ACT: write bounded tunables or a full plan through MCP tools only.
REPORT: summarize decisions and tradeoffs for the operator.

The standing directives also require:

  • use MCP tools only
  • do not run shell, direct SQL, or Docker commands
  • include trigger_id and planner_instance on every write
  • do not acknowledge required SUNRISE/SUNSET full-plan cycles unless validation mode is active
  • call acknowledge_trigger for routine no-op cycles so SLA monitoring can close them honestly
  • write compact local plans and avoid broad read tools when using Gemma 4 26B A4B (MoE), served locally under the gemma4-26b alias

Context Window Trim Policy

The local route is designed for bounded, event-scoped context.
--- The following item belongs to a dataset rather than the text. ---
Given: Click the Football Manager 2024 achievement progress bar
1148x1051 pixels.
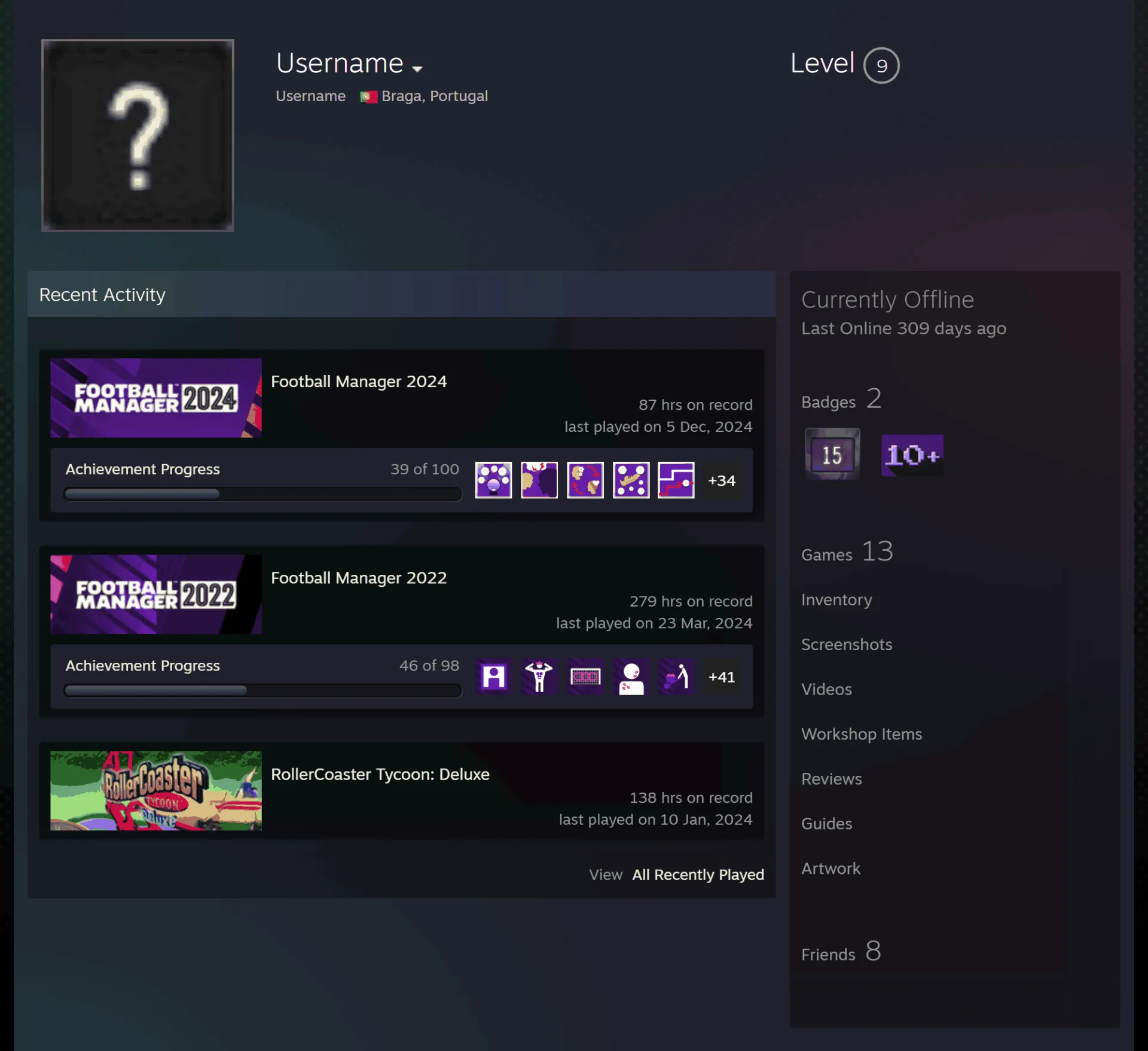Looking at the screenshot, I should pyautogui.click(x=262, y=494).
Trigger-scoped sessions prevent chat history from growing without limit, but the generated packet still needs an explicit trim policy before required full plans move back to local by default.

Context classKeepTrim first
Safety and write contractFirmware safety split, tunable bounds, audit headers, current setpointsNever trim from required planning events.
Live stateCurrent climate, equipment state, active alerts, forecast pressure, active planKeep the latest compact rows; avoid broad historical dumps.
Recent outcomesLast plan hypothesis, scorecard, stress windows, resource useKeep concise summaries and links to plan/archive rows.
LessonsActive curated lessons and high-confidence constraintsCollapse duplicate machine confirmations before local planning.
Static site contextArchitecture, safety, known limits, crops/zones/equipment summariesPrefer summaries and canonical links over full prose when local context is tight.
Long historyOld plans, raw extraction rows, full dashboard proseRetrieve only when the event specifically needs it.
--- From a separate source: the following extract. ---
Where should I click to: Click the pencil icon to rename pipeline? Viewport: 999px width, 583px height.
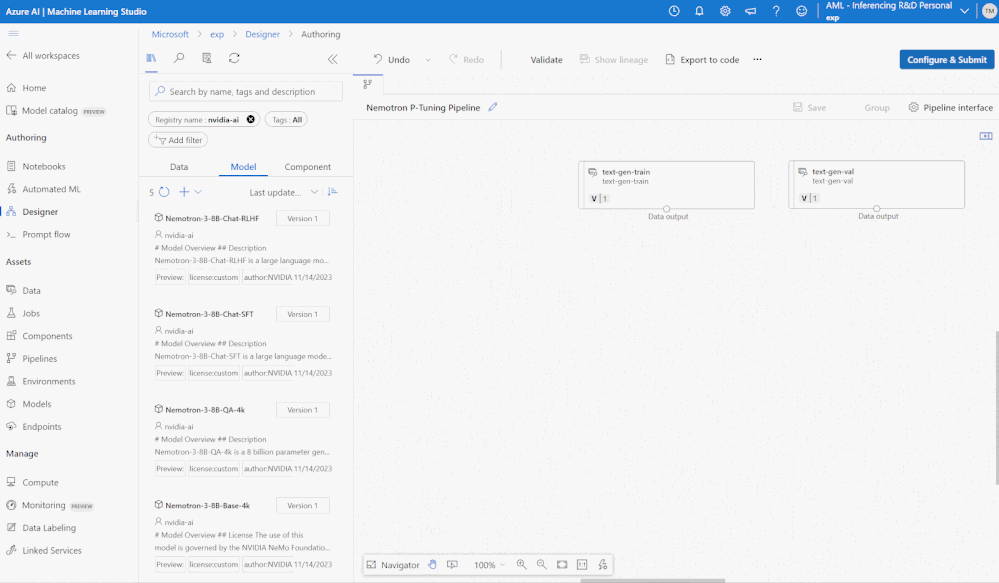pos(493,107)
The practical rule is: local routine events should receive enough context to make a bounded tactical decision, not a full copy of the website and history. Heavyweight cloud reviews can carry more context, but they still use the same MCP write boundary.

Audit Header

Every delivered prompt ends with an audit banner:

trigger_id=<uuid>
planner_instance="local" | "opus"

The planner must pass those values into set_plan, set_tunable, or acknowledge_trigger. That is how Verdify correlates:

plan_delivery_log -> OpenClaw gateway delivery -> MCP write -> plan_journal/setpoint_changes -> public archive

If any link is missing, the failure should be visible. Missed cycles remain in the planning archive because planner availability is part of the system being audited.

Why This Matters

The AI layer can sound sophisticated, but the launch claim depends on a narrower fact: every planning decision is a bounded physical hypothesis with public evidence. The context window is what makes the hypothesis specific enough to test. The AI-Writable Tunables table is the schema. The ESP32 state machine is the enforcement layer. The scorecard is the judge.